START Given data

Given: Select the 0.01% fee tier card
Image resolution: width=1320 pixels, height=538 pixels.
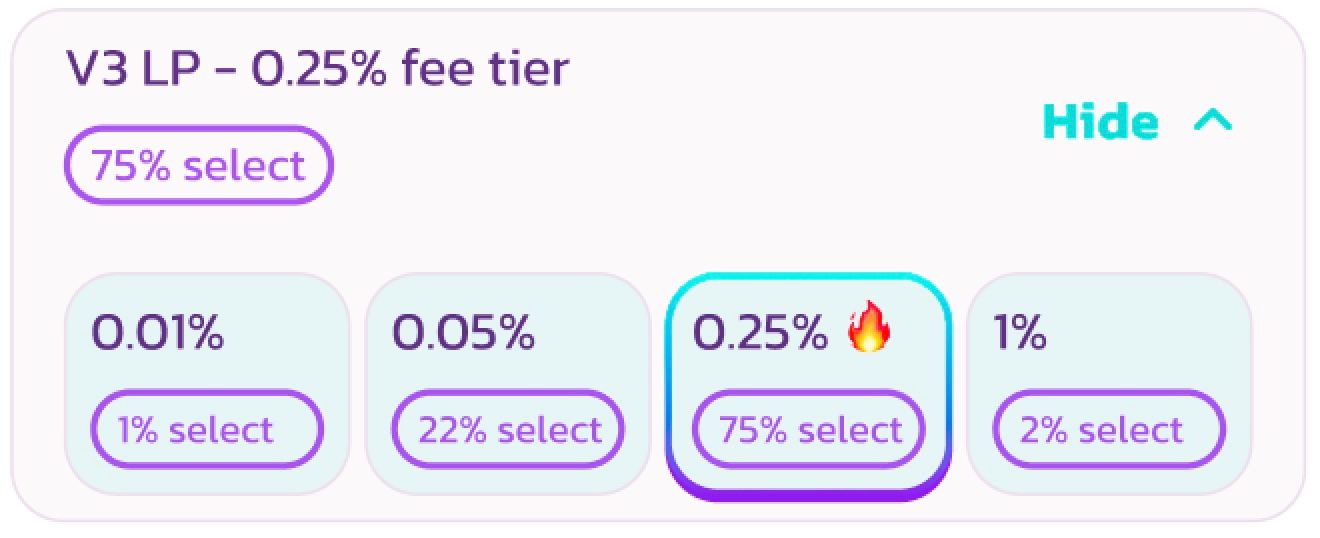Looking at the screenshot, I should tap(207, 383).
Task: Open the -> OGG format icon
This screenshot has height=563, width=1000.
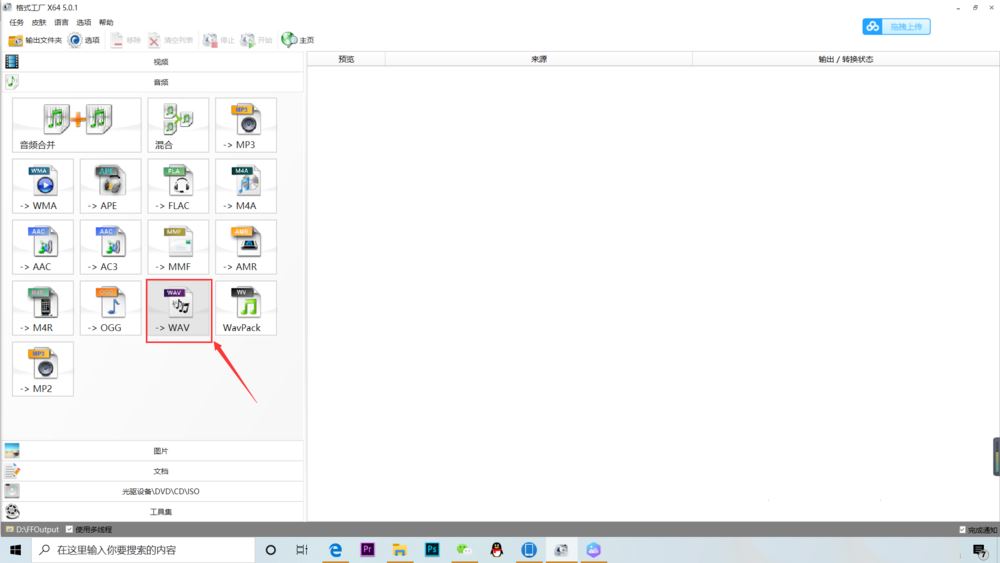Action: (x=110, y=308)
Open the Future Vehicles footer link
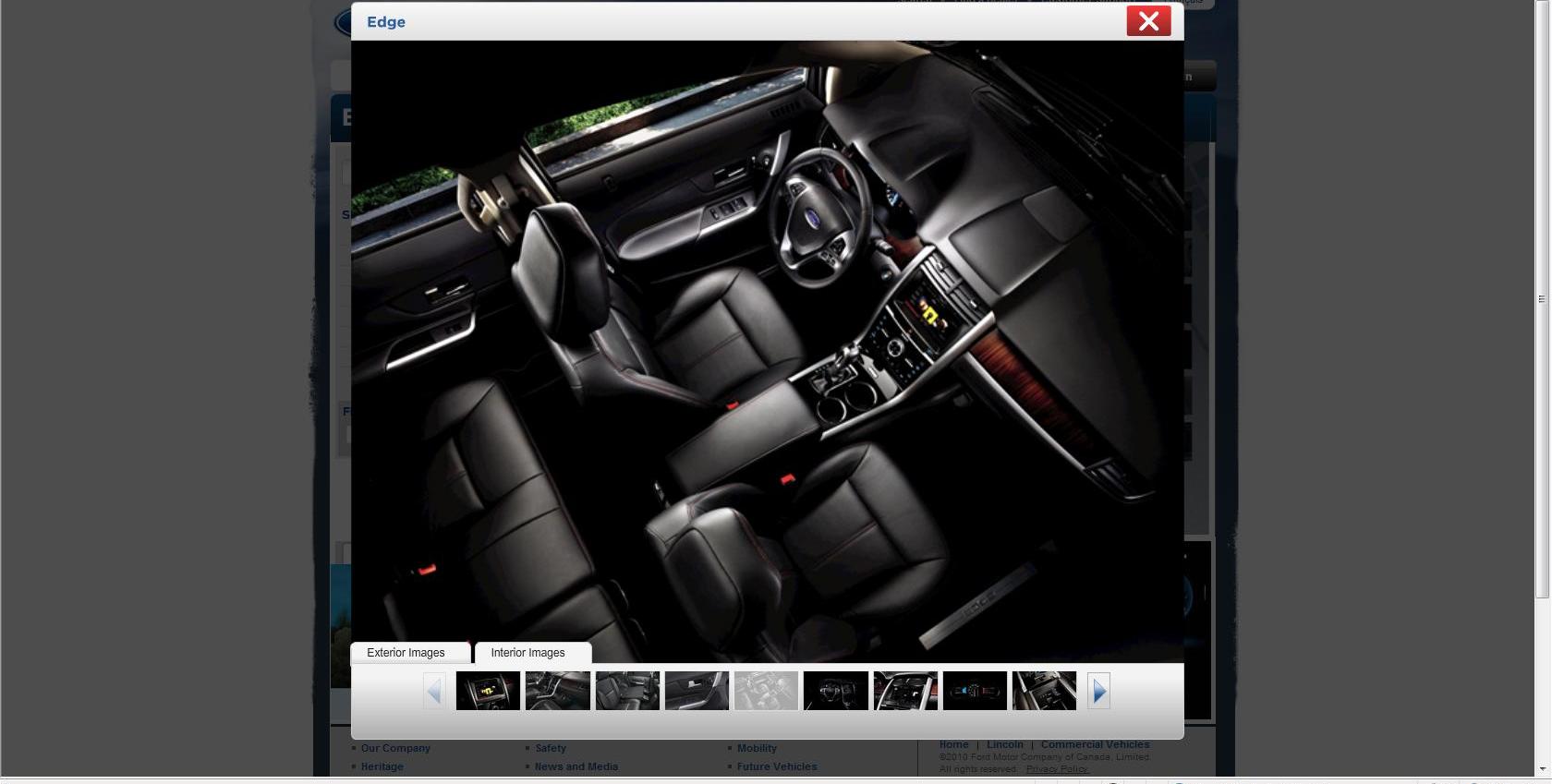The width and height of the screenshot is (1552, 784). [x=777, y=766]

END Given data

= Problem to work on =
Copy exactly the lines from the line that has "This screenshot has height=563, width=1000." through the last line of the entries above, inclusive, and no others. Pictures do not go in the copy.

= Solution below =
This screenshot has height=563, width=1000.
Action: (x=110, y=308)
Open the Future Vehicles footer link
The width and height of the screenshot is (1552, 784). [x=777, y=766]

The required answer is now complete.